Anyway, the secret service and possibly the FBI one run anti counterfeiting operations so it's slightly higher than that. Beyond that, I think there is a fair amount of diplomatic operations that support the USD but it's still far far cheaper to run relative to value than bit-coin right now.
A 51% attack only gives you the ability to double-spend coins you already control. It doesn't give you the ability to crack the private keys of others. So there is no straightforward economic incentive for a 51% attack unless you own a huge amount of Bitcoin, and thus would be hurting yourself.
I think this is false. Double spending doesn't create coins, it screws someone who accepted a coin. My understanding of the 51% attack is that you can basically reliably snip the end from the block chain. That doesn't let you put arbitrary things into it.
But it'd be difficult to keep such an attack secret, and the value of bitcoin would zero pretty much immediately.
So the only way to make money on this attack would be to short a very significant amount of bitcoin.
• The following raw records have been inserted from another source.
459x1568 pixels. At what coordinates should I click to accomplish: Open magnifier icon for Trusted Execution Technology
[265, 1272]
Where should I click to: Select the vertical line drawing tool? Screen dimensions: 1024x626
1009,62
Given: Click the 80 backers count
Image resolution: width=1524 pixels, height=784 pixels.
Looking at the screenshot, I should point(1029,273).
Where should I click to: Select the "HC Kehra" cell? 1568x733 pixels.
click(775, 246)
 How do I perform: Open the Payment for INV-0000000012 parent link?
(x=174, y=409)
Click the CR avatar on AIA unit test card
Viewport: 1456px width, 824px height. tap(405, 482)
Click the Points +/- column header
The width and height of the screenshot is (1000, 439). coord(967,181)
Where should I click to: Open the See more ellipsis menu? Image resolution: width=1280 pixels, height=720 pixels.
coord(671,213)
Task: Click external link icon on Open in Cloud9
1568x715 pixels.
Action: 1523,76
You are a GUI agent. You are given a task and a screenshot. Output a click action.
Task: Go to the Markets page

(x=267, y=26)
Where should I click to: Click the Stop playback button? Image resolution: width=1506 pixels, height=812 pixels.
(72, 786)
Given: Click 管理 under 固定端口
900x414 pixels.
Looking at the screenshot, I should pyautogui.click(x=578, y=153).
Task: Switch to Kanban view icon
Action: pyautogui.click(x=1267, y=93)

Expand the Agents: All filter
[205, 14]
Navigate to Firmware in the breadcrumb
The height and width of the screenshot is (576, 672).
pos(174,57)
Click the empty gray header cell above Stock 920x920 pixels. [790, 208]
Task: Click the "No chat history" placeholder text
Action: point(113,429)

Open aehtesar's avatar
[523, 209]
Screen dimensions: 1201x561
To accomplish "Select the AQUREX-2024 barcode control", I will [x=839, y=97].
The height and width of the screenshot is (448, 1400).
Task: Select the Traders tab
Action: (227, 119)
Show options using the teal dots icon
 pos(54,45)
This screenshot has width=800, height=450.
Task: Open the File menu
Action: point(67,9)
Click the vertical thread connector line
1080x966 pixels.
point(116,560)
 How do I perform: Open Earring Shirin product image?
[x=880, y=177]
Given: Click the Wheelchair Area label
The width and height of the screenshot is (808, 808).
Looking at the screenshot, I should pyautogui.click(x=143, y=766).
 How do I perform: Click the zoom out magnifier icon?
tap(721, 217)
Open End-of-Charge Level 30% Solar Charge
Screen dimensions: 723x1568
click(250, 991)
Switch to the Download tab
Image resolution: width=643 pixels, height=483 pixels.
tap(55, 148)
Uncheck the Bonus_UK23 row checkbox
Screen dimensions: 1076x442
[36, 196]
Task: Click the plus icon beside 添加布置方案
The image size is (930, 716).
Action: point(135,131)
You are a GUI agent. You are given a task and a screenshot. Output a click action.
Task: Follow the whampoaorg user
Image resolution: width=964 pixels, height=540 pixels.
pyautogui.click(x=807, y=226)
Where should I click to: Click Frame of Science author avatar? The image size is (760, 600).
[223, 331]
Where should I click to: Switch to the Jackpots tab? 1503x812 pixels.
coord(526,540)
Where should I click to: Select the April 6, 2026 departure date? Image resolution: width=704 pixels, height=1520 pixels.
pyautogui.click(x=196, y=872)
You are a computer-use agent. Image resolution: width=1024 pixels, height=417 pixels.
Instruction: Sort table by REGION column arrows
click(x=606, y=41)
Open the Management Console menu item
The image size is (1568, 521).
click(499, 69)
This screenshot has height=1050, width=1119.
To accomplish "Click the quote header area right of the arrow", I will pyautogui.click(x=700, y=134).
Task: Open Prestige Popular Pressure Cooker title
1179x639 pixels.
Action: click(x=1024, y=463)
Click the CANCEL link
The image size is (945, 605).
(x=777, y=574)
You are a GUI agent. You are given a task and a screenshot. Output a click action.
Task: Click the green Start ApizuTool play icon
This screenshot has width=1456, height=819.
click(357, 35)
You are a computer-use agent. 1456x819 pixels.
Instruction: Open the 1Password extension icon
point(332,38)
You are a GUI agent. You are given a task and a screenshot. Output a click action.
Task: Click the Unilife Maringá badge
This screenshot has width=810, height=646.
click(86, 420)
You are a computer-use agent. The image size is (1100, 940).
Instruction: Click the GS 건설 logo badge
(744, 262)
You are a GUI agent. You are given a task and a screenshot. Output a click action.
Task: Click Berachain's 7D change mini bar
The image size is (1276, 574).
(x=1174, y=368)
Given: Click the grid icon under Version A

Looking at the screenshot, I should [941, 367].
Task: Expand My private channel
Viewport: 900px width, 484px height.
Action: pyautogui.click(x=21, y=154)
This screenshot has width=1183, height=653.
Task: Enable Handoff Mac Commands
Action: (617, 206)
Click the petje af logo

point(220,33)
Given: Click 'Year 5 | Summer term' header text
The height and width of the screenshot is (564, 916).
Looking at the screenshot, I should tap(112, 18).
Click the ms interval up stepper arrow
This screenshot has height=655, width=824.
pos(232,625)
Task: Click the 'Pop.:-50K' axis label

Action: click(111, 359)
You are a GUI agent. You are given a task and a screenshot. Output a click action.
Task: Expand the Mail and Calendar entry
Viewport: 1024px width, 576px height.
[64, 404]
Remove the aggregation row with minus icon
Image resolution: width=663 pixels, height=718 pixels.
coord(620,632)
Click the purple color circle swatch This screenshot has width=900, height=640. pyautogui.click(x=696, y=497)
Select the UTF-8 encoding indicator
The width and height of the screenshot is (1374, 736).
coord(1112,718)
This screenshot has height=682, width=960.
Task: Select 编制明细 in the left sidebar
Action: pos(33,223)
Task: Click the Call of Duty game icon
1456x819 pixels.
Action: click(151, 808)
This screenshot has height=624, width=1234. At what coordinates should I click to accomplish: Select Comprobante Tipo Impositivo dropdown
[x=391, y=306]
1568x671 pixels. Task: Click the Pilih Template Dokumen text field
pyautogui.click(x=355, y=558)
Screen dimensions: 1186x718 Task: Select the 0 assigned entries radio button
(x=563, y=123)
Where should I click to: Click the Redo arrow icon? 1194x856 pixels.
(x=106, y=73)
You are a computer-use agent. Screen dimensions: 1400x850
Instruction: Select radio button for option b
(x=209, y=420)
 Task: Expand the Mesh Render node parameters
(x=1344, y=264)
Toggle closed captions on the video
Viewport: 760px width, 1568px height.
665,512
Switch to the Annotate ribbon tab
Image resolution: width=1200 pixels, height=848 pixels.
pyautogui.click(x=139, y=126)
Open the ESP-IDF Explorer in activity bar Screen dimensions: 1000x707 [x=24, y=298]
I don't know it that would be illegal - does it count as insider trading if you cause the value change?
So the mining costs do not have to cover the entire value of all bitcoins. They only have to be large enough to discourage political attacks, and large enough that a bet to short twice the mining costs worth of bitcoins would be noticeable.
Still, it's an interesting point that I haven't seen raised before.
EDIT: woops, other siblings of this posts are right. The protocol validates all chains before accepting the longest one as true, so you can't print or steal bitcoins even with 51%
You seem to be assuming that while USD has human protections, the only thing protecting BTC is the chain. But if someone were to actually destroy 10 trillion USD, there would be social consequences as well; it's not like people would just accept it quietly.
More importantly, what gains would the attacker get to compensate an expenditure of such big amounts of money?
Given that ASIC mining runs more like 10 W / GigaHash [1] (not 650W as stated on blockchain.info/stats), we are actually looking at more like ~$150K per day, or $56M per year to run.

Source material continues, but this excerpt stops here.